What the task asks
What is needed is an exact copy of the lines in the entries below from the one holding "The width and height of the screenshot is (427, 309)." through the one holding "This screenshot has height=279, width=574.", pictures excluded.

Data for review
□ □ □
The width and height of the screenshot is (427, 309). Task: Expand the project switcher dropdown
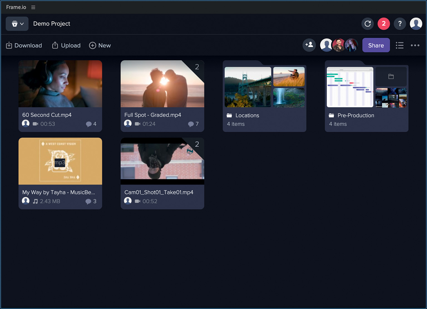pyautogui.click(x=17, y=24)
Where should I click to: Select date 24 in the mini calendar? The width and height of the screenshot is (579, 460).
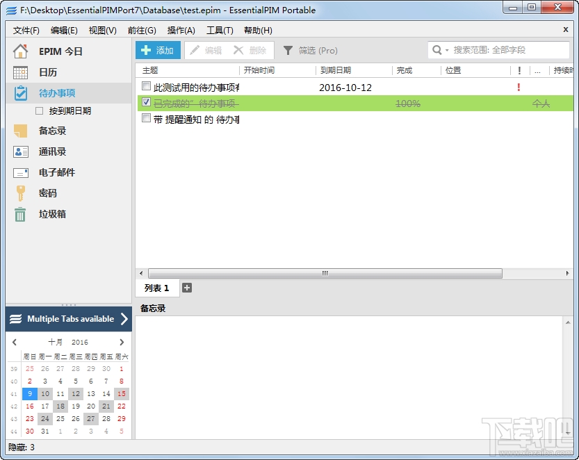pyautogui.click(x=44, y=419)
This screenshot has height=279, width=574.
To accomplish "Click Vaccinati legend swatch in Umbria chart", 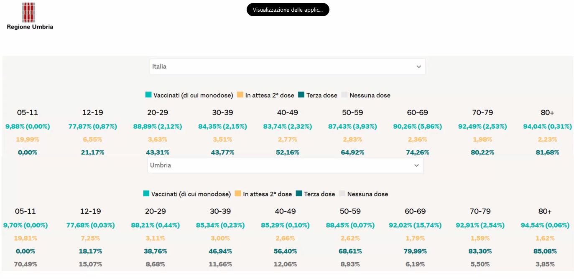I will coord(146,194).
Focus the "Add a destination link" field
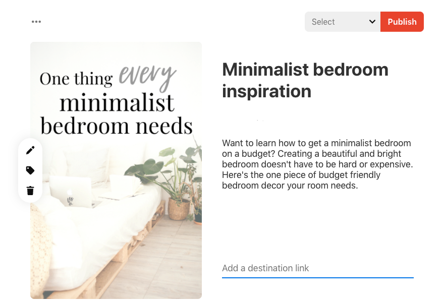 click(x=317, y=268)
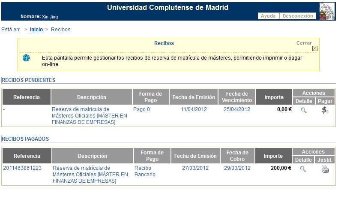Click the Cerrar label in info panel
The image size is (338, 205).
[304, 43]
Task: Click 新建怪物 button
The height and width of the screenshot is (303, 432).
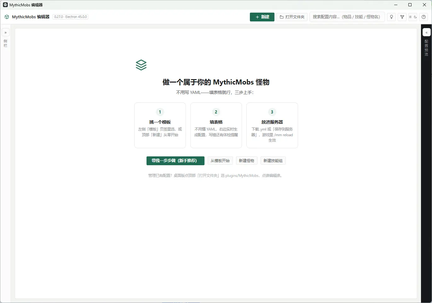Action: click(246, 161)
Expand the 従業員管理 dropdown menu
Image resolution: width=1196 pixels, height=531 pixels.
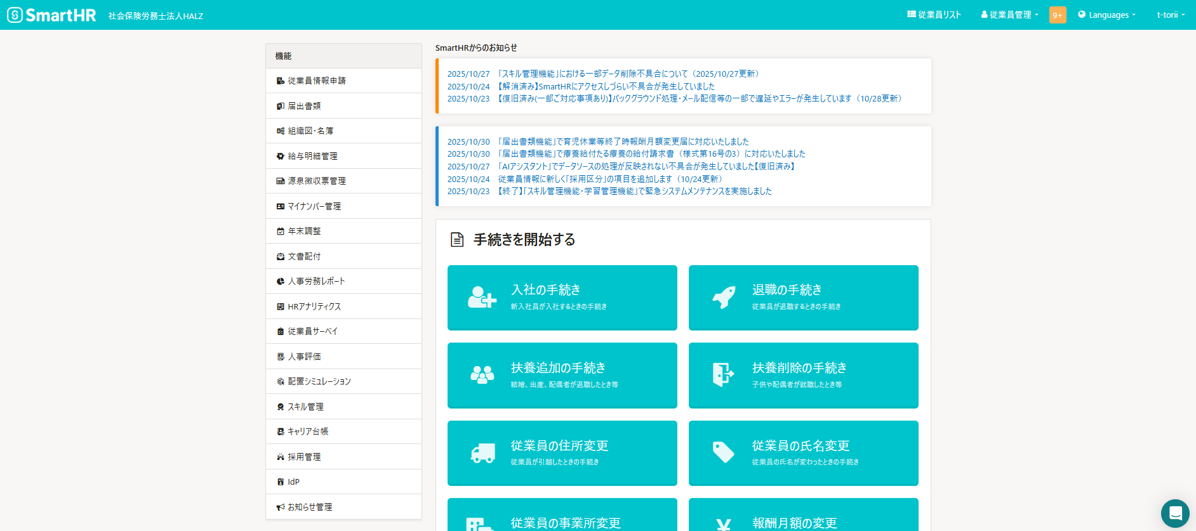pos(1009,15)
□ □ □
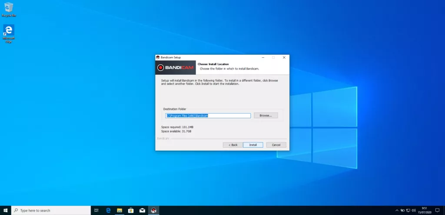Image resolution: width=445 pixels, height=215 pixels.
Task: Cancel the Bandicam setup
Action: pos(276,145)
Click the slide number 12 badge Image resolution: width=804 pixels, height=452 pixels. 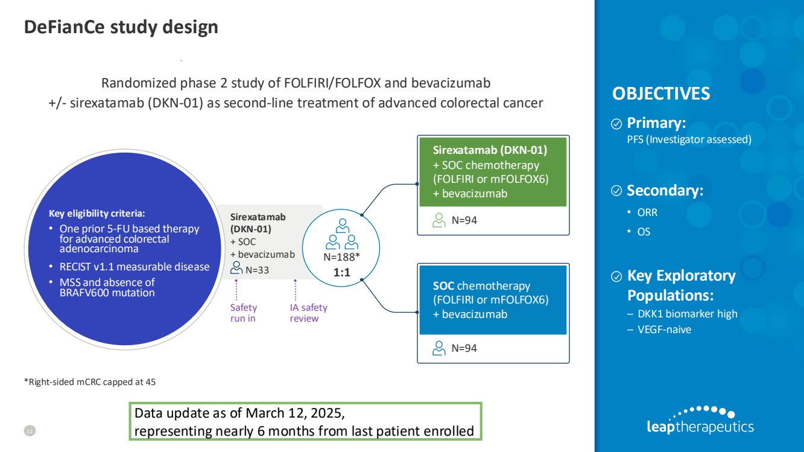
□ □ □
The completed task
The width and height of the screenshot is (427, 309). Task: Expand the project switcher dropdown
pyautogui.click(x=17, y=24)
Where should I click to: Select date 24 in the mini calendar? The width and height of the screenshot is (579, 460).
pyautogui.click(x=44, y=419)
This screenshot has height=279, width=574.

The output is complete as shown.